Given exercise A — From the term base guide, list every option offered in the "Select options" step of the import procedure.

Given passage —
Translation Resources

Modify Term Bases (TMS)

External terminology (or glossary) files can be imported in Excel (XLSX) or TBX file formats. The size limit for a file that can be uploaded is 1GB. An exported term base contains all languages of the given term base.

To import content, follow these steps:

  1. From a term base page, click Import.

    The Import TBX/XLSX window opens.

  2. Choose a file to import:

    • XLSX

      An XML based file format for spreadsheet applications.

      XLSX is the easiest way to import terms into a term base. A plain list of terms can be imported, but more complex terminology imports are also supported (import of synonyms, morphology, terms with various attributes, etc.).

    • TBX

      An exchange format for use in other CAT tools. Can also be used for editing content in external tools such as Okapi Olifant.

  3. Select options:

    • Create new terms

    • Update existing terms

    • Strict locale matching

      Prevents the import of a language if it has a different locale than the project.

      Example:

      A file with an EN_US designation will not be imported into a TM designated with just EN and not EN_US.

Term Metadata in a Term Base

Every term in a term base has a list of attributes that can be exported to, or imported from TBX or XLSX files. Some of these attributes can be edited directly in the term setting or edited externally in the XLSX or TBX file.

The attributes of a term base (Client, Domain, etc.) have no effect on the individual term attributes.

XLSX Files

Term metadata such as forbidden, preferred, case or exact are stored as boolean (TRUE/FALSE) values in Excel. Based on your Windows locale settings, you may find these values in your language in the XLSX export (e. g. WAHR/FALSCH for German). When editing a Term Base in Excel, please follow the pattern and type these values in your language – so that Excel can recognize them – to maintain file integrity. For other columns, use English values as stated below.

  • CID

    Phrase Concept ID. The term concept includes the source and all its targets and synonyms.

  • concept_domain

  • concept_subdomain

  • concept_url

  • concept_definition

  • concept_note

  • TID

    Phrase Term ID. The ID of the specific term in the specific language.

  • {Language code}

    A term's language code based on our supported languages.

  • status

    Either New or Approved.

  • forbidden

    True or False.

  • preferred

    True or False.

  • case

    Meaning case sensitive. The case can be either True or False.

  • exact

    Meaning exact match. This can be either True (for fuzzy match) or False.

  • note

    Only the target note will be displayed in the Editor.

  • usage

    Only the target usage will be displayed in the Editor.

  • POS

    Part of Speech; values can be Adjective, Noun, Verb, or Adverb.

  • gender

    Values can be Masculine, Feminine or Neutral.

Data excerpts —
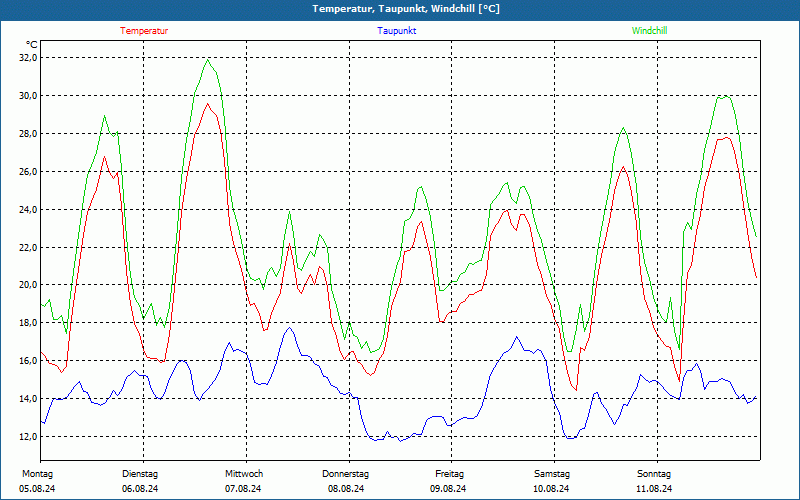
Task: Click the date 08.08.24 on the x-axis
Action: coord(346,489)
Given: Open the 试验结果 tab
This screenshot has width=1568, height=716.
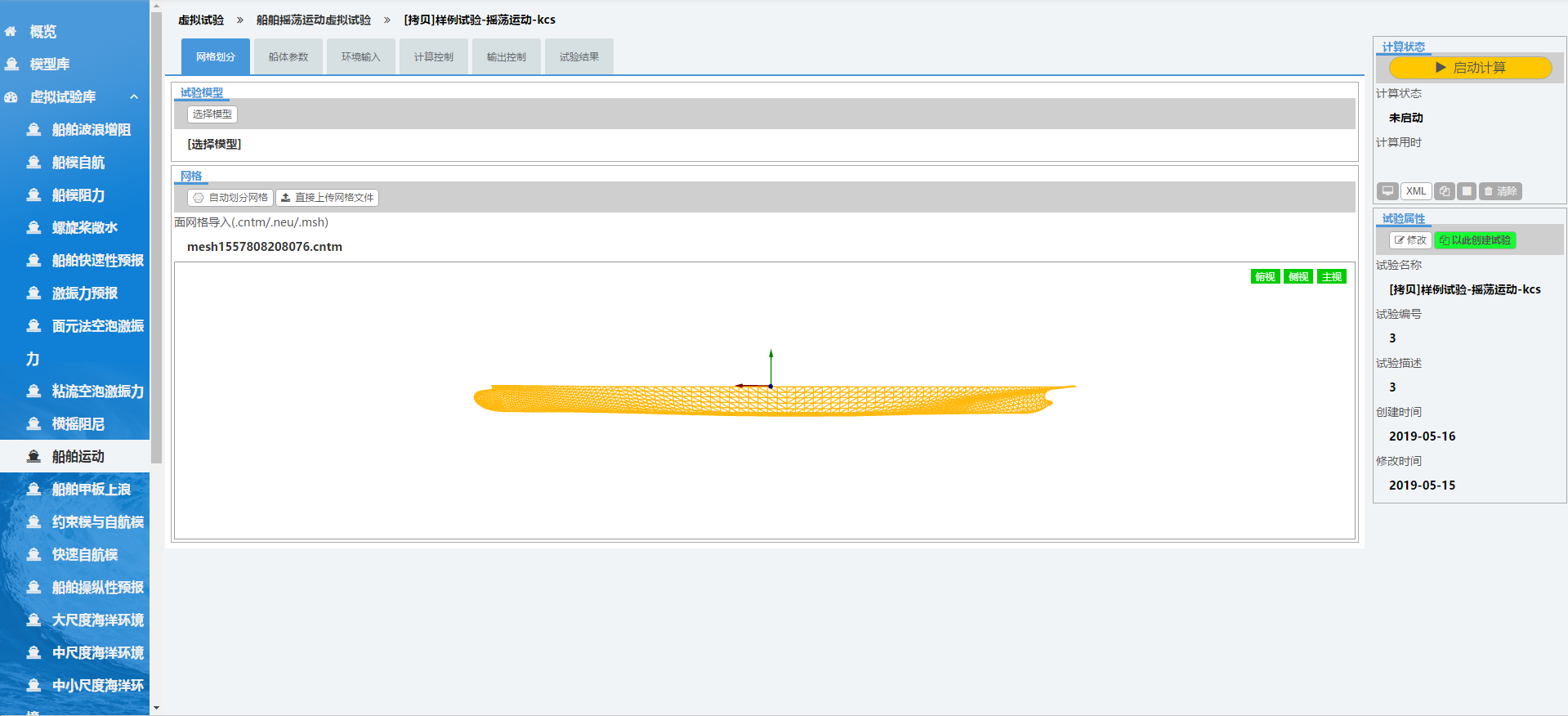Looking at the screenshot, I should 579,57.
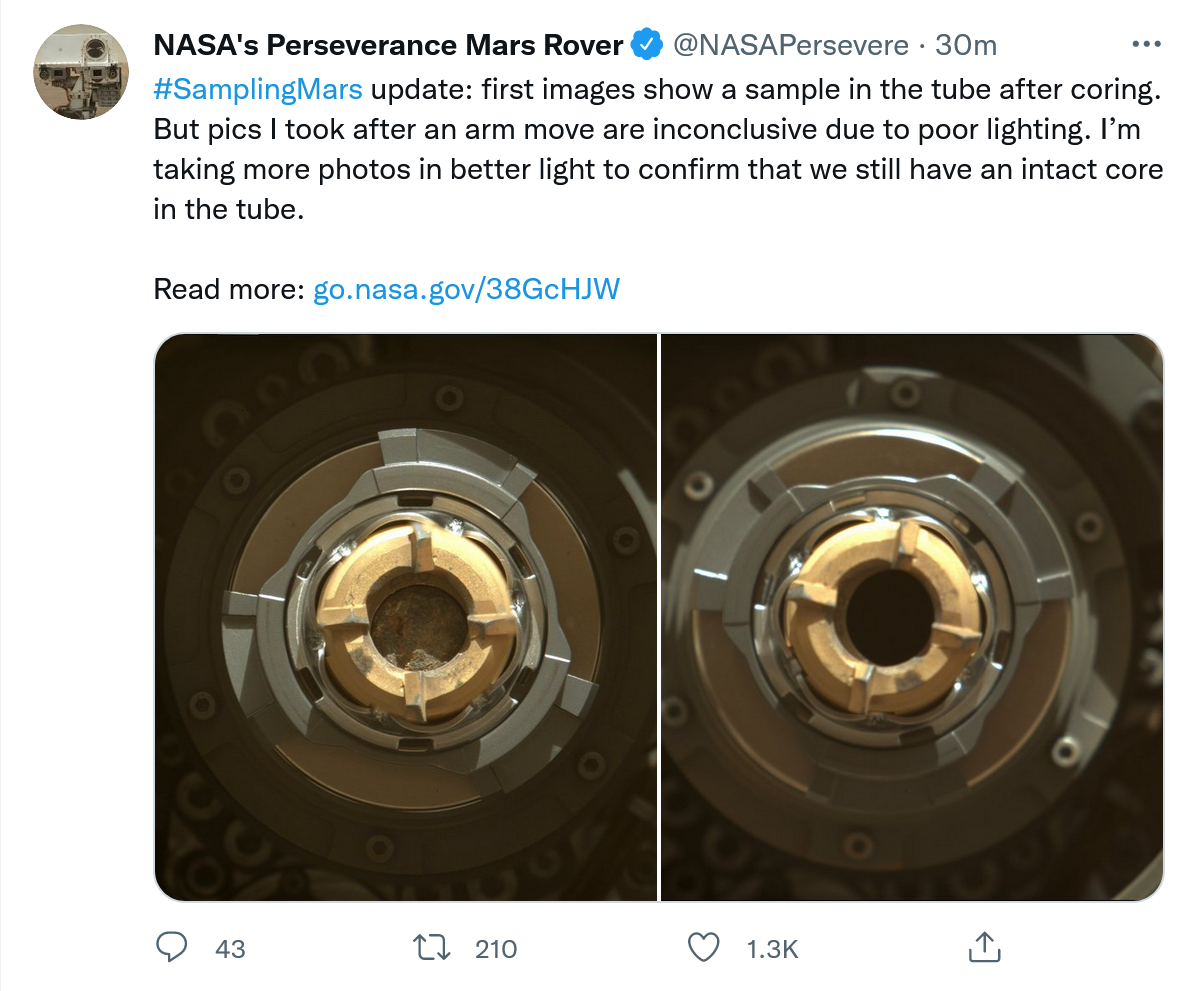Click the retweet arrows icon
This screenshot has width=1196, height=991.
434,947
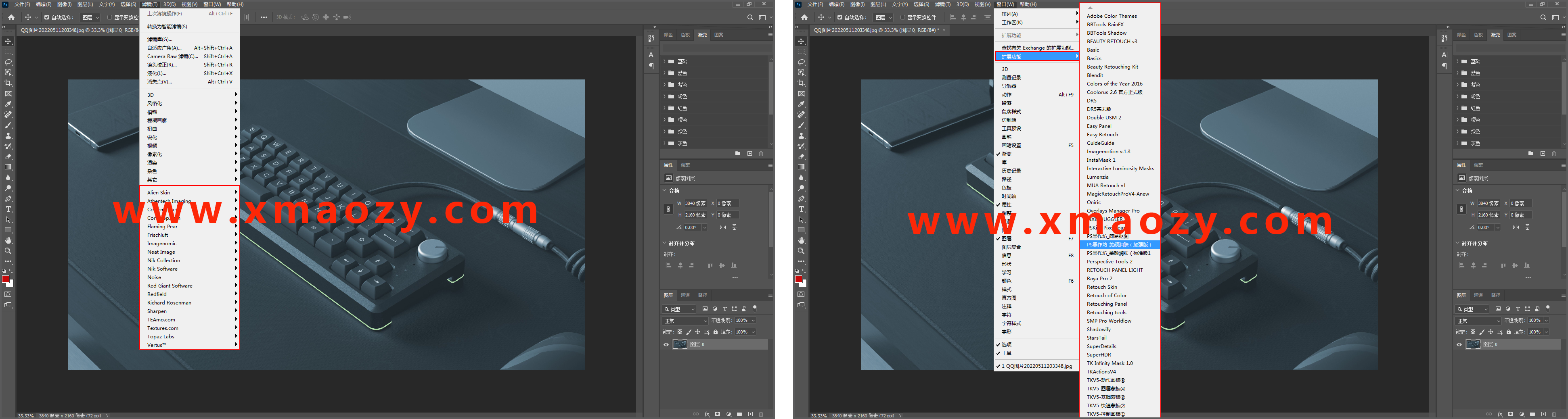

Given exercise B — Please echo everything in the records from the line containing "Given: Open the 试验结果 tab" down to the end of the records, and leave out the pictures.

Task result A —
Create new terms
Update existing terms
Strict locale matching

Task result B —
Given: Open the 试验结果 tab
This screenshot has width=1568, height=716.
Looking at the screenshot, I should 579,57.
Click the retweet arrows icon
This screenshot has width=1196, height=991.
434,947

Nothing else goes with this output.